# Aim of the exercise
Pull out each line from the rows below that contains the string "screenshot". Case counts.

Dataset items
▬▬▬
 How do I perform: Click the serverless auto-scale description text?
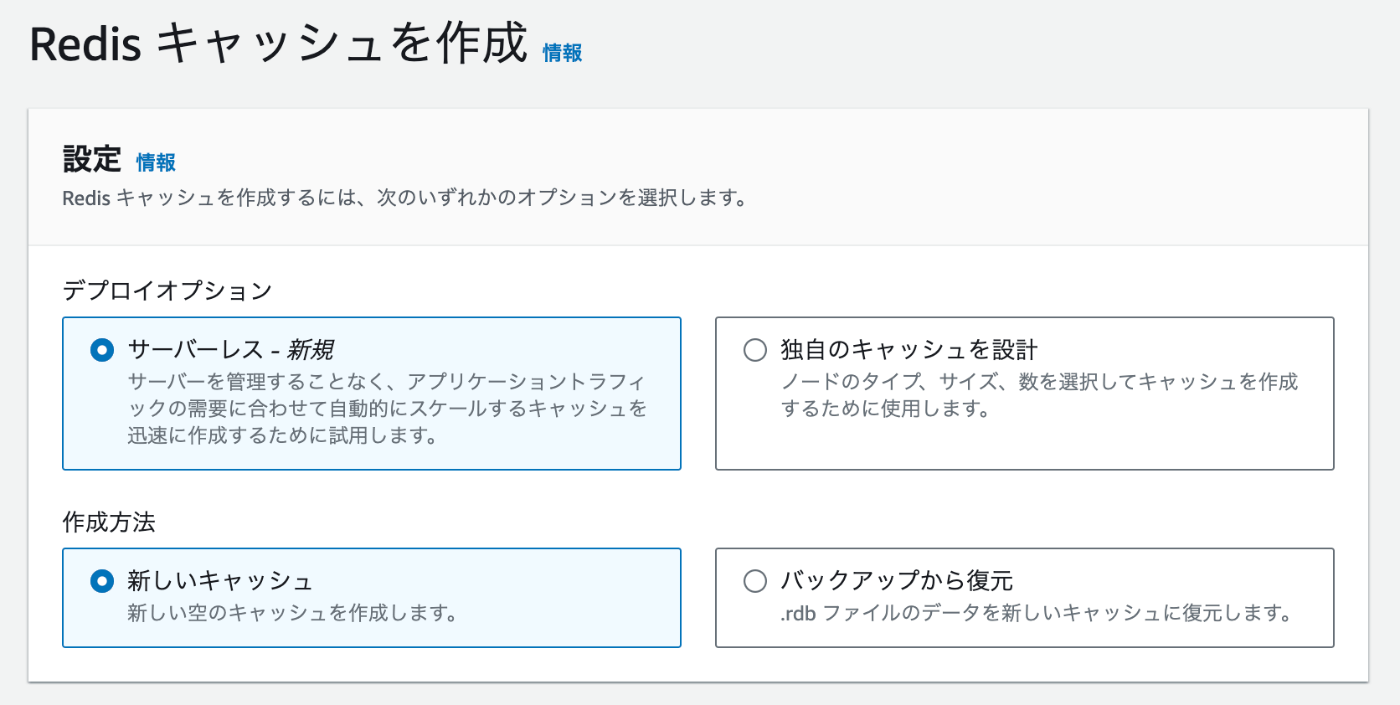point(388,409)
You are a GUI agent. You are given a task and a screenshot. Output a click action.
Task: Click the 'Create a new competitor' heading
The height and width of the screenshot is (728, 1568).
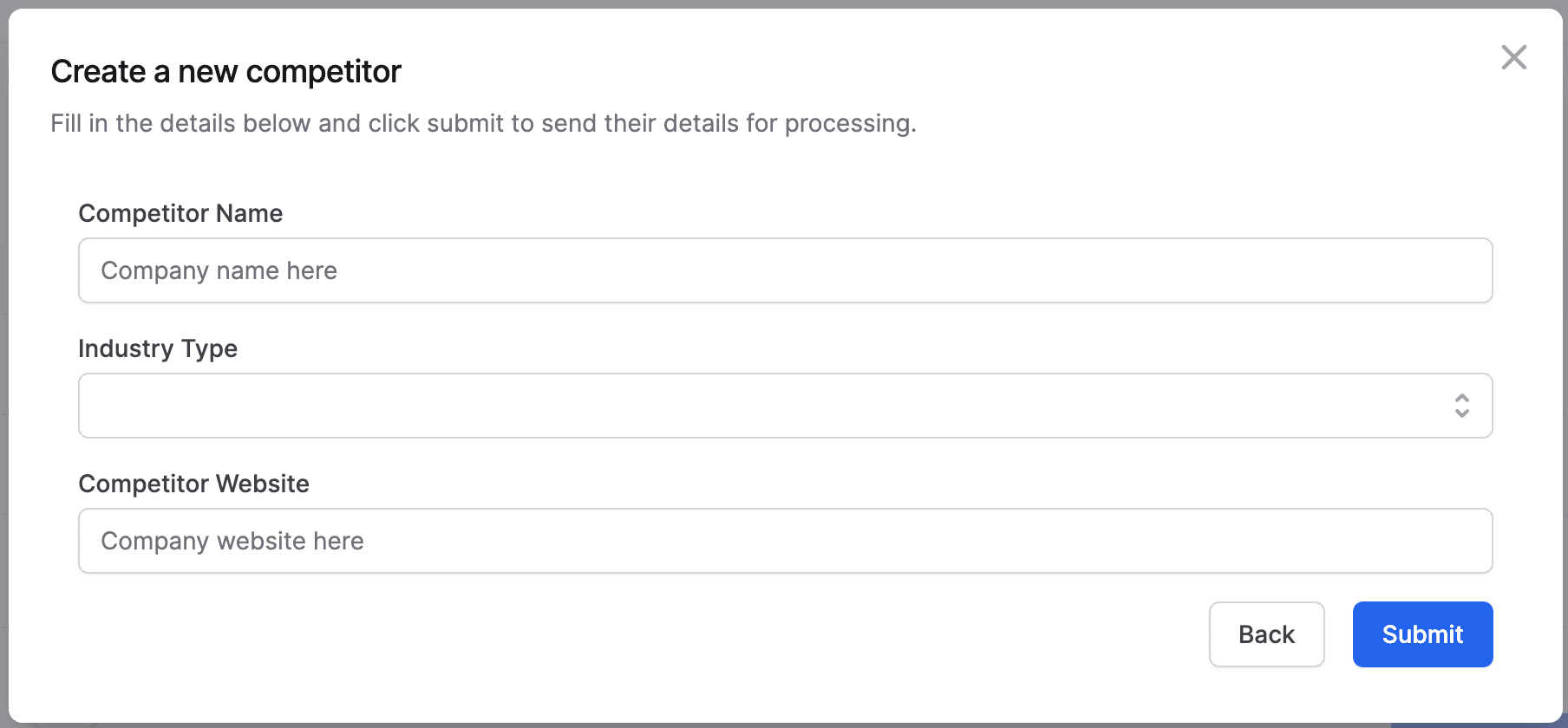pyautogui.click(x=225, y=71)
▬▬▬
# Reply
You are a GUI agent. You are given a task and a screenshot. Output a click action.
The height and width of the screenshot is (728, 1568).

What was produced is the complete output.